On Wall Street, the benchmark S&P 500 index rose by an unusually wide daily margin of 2% after positive U.S. retail sales data helped to offset concern about inflation.

The Fed will “have to consider moving more aggressively” if inflation that is running at a four-decade high fails to ease after earlier rate hikes, chair Jerome Powell said at a Wall Street Journal conference.

Expectations of rate hikes “ticked higher” due to Powell’s comments, but “markets are shrugging it off and are in need of a breather” after a sell-off, Yeap Jun Rong of IG said in a report.

On Wall Street, the S&P 500 SPX advanced to 4,088.85. The Dow Jones Industrial Average DJIA rose 1.3% to 32,654.59. The Nasdaq COMP gained 2.8% to 11,984.52.

Investors welcomed a Commerce Department report that showed retail sales rose 0.9% in April.

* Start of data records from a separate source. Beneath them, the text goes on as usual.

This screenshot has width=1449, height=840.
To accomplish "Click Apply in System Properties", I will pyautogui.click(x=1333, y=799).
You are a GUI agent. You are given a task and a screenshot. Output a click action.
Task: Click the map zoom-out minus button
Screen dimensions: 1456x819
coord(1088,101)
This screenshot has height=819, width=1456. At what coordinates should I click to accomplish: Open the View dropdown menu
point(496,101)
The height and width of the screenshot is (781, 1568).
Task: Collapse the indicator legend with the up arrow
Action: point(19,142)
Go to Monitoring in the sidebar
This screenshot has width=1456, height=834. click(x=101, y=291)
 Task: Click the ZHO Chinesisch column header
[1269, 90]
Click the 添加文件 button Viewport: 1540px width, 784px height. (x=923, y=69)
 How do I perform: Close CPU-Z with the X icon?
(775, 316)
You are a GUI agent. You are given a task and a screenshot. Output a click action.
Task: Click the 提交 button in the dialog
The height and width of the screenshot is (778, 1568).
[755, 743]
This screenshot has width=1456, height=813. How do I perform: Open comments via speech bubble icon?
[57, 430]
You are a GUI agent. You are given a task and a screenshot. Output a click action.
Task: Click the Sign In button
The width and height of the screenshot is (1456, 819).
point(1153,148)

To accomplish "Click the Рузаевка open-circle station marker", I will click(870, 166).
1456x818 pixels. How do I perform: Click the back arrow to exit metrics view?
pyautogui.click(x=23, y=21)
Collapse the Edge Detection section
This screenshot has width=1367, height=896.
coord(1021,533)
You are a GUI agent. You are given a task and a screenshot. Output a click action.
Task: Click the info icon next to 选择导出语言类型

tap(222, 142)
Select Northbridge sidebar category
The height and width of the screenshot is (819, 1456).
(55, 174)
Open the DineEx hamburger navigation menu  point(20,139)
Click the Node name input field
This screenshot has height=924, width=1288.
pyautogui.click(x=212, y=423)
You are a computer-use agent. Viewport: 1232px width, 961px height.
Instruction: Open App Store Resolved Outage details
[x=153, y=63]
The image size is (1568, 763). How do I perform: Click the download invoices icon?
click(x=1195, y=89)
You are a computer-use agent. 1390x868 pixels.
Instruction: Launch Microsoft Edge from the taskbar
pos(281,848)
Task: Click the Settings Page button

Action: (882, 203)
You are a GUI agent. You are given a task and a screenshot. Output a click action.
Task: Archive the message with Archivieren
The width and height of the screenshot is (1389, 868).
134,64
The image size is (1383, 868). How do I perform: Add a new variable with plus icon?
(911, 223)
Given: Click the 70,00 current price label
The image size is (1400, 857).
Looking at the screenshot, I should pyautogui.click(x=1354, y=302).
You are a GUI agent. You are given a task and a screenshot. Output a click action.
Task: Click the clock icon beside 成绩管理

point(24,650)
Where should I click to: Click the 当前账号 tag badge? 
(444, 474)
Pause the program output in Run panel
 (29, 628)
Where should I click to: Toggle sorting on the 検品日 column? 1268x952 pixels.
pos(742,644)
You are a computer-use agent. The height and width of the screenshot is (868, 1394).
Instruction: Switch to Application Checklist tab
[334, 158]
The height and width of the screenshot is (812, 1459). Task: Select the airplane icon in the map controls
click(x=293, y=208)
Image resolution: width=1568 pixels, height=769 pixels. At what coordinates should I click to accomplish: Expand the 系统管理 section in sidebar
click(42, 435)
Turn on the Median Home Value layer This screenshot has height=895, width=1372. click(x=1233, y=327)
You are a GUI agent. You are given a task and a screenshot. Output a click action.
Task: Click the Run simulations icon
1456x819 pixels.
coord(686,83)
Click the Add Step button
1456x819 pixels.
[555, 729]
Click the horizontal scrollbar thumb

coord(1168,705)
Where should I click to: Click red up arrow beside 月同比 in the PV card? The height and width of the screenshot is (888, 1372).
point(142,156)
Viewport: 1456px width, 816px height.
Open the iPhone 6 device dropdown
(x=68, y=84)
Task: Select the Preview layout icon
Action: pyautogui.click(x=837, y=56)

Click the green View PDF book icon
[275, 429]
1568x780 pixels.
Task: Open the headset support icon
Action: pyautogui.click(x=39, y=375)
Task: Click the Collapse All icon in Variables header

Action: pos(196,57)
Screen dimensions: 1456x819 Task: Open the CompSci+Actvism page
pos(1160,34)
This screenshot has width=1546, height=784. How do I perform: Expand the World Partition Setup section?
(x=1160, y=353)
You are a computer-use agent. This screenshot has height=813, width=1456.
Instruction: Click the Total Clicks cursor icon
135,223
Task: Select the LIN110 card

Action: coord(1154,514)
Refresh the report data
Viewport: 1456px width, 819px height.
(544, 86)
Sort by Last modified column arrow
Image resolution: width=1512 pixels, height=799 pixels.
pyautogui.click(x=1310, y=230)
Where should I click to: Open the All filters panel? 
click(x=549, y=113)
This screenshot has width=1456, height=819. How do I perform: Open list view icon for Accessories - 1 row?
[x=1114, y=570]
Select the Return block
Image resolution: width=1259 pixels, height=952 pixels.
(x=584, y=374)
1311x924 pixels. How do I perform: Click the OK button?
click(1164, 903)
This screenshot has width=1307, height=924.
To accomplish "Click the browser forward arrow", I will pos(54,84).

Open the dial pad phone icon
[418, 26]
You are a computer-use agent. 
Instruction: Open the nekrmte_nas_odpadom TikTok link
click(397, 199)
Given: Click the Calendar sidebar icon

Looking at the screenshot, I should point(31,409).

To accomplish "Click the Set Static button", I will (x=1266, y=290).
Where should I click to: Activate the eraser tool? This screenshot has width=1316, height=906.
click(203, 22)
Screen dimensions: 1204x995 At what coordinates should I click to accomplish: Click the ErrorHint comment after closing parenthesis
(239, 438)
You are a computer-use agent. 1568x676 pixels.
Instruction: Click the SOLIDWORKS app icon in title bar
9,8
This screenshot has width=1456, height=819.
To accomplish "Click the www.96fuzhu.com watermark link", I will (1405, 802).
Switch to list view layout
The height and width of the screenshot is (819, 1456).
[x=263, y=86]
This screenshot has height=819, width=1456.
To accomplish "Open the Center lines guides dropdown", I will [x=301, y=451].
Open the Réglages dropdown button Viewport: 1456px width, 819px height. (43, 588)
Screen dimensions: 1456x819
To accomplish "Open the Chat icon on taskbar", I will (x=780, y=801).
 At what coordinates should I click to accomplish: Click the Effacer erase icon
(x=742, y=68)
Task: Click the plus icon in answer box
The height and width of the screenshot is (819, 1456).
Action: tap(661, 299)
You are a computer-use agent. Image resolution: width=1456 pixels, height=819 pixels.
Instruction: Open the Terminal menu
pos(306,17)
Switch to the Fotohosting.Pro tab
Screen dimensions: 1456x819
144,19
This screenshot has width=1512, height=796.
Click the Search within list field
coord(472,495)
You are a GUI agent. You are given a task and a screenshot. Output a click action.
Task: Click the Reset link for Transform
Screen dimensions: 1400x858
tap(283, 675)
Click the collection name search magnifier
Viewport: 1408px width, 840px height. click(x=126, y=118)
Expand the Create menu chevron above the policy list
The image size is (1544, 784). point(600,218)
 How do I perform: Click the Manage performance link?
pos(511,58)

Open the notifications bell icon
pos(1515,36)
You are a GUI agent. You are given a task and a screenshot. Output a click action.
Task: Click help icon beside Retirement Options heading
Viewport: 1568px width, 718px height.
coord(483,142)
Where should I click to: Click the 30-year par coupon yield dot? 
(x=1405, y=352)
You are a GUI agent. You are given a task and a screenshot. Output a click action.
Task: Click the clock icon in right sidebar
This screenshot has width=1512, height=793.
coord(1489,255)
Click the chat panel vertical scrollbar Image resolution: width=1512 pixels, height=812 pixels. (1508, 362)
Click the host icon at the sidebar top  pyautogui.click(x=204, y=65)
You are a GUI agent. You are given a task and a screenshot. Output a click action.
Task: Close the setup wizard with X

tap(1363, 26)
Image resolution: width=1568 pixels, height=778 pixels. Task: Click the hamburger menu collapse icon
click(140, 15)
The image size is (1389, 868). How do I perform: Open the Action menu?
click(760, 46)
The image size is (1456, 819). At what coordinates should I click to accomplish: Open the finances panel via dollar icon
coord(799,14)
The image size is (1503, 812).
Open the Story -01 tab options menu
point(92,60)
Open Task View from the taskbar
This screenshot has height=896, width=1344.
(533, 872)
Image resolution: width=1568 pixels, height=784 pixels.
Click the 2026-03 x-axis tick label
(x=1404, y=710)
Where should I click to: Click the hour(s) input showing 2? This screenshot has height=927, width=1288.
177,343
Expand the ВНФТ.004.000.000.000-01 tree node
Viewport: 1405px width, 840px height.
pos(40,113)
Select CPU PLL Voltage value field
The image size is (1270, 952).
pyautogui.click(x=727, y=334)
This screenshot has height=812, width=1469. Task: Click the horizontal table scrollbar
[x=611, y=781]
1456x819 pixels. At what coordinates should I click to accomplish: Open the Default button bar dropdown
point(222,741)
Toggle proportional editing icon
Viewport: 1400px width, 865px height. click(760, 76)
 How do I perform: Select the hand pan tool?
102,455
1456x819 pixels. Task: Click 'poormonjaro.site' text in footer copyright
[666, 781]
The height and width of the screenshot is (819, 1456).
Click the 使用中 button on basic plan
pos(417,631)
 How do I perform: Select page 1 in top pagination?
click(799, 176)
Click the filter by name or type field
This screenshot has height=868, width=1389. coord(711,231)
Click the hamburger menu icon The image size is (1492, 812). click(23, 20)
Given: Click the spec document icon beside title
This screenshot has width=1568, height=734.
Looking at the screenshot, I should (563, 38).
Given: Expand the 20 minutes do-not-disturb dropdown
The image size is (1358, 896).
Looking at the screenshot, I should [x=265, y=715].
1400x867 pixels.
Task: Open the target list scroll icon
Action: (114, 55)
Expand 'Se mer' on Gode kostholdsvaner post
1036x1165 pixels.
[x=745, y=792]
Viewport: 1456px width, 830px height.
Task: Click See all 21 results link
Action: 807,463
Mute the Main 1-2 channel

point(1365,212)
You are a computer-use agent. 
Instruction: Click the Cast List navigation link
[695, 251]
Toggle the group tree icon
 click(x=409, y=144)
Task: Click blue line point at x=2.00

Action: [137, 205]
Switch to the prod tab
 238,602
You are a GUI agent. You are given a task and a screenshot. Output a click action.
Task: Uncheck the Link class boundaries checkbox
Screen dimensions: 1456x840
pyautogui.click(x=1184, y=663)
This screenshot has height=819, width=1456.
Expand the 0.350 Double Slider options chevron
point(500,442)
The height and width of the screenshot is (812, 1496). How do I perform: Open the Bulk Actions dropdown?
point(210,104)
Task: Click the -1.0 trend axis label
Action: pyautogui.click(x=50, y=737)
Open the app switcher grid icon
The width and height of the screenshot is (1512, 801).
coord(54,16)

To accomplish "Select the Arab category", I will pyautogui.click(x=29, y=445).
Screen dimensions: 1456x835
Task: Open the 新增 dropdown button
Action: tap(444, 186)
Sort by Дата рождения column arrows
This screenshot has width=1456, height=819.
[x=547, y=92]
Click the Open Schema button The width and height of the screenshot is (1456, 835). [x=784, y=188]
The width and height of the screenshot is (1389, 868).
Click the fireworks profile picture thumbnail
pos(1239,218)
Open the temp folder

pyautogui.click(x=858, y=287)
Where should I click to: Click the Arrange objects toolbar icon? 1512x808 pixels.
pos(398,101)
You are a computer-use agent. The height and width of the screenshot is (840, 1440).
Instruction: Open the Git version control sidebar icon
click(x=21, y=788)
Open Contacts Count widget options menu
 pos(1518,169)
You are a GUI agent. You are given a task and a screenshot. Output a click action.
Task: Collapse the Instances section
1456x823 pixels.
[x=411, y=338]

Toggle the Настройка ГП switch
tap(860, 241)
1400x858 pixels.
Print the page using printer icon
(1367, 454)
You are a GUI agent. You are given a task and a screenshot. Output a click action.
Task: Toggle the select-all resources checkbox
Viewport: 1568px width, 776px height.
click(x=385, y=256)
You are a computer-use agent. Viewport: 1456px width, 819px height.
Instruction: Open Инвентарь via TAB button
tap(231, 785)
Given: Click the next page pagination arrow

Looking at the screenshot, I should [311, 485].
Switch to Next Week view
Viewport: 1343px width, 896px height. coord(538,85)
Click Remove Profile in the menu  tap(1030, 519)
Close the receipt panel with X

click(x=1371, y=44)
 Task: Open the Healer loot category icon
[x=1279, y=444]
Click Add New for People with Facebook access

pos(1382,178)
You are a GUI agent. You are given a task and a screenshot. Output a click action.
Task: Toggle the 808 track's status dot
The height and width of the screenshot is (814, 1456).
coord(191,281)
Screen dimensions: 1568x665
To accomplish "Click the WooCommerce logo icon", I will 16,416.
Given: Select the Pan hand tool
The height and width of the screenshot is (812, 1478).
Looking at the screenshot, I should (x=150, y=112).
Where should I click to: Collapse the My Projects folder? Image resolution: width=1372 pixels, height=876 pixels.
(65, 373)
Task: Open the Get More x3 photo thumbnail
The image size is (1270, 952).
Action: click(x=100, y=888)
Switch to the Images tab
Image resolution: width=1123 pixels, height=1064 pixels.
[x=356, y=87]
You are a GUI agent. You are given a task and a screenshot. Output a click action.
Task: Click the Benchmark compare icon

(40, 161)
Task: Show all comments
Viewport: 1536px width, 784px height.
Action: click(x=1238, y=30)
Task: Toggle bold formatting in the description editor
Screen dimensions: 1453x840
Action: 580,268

Consumers are providing critical support to the economy despite higher costs for gas, food and rent. The economy contracted in the first three months of the year, but consumer and business spending still increased at a healthy pace.

The Fed and other central banks are raising interest rates that have been near zero during the coronavirus pandemic or say they plan to in order to cool inflation.

Supply chain problems have prompted businesses to raise prices on everything from food to clothing as demand rebounds after the pandemic.

Oil and gas prices have been pushed up by Russia’s war on Ukraine, which fueled fears Russian supplies might be disrupted.

In energy markets, benchmark U.S. crude CLM22 rose $1.13 per barrel to $113.52 in electronic trading on the New York Mercantile Exchange. The contract fell $1.80 on Tuesday to $112.40. Brent crude BRNN22, the price basis for international oil trading, added 60 cents to $112.53 per barrel in London. It lost $2.31 the previous session to $111.93.

The dollar USDJPY declined to 129.17 yen from Tuesday’s 129.42 yen.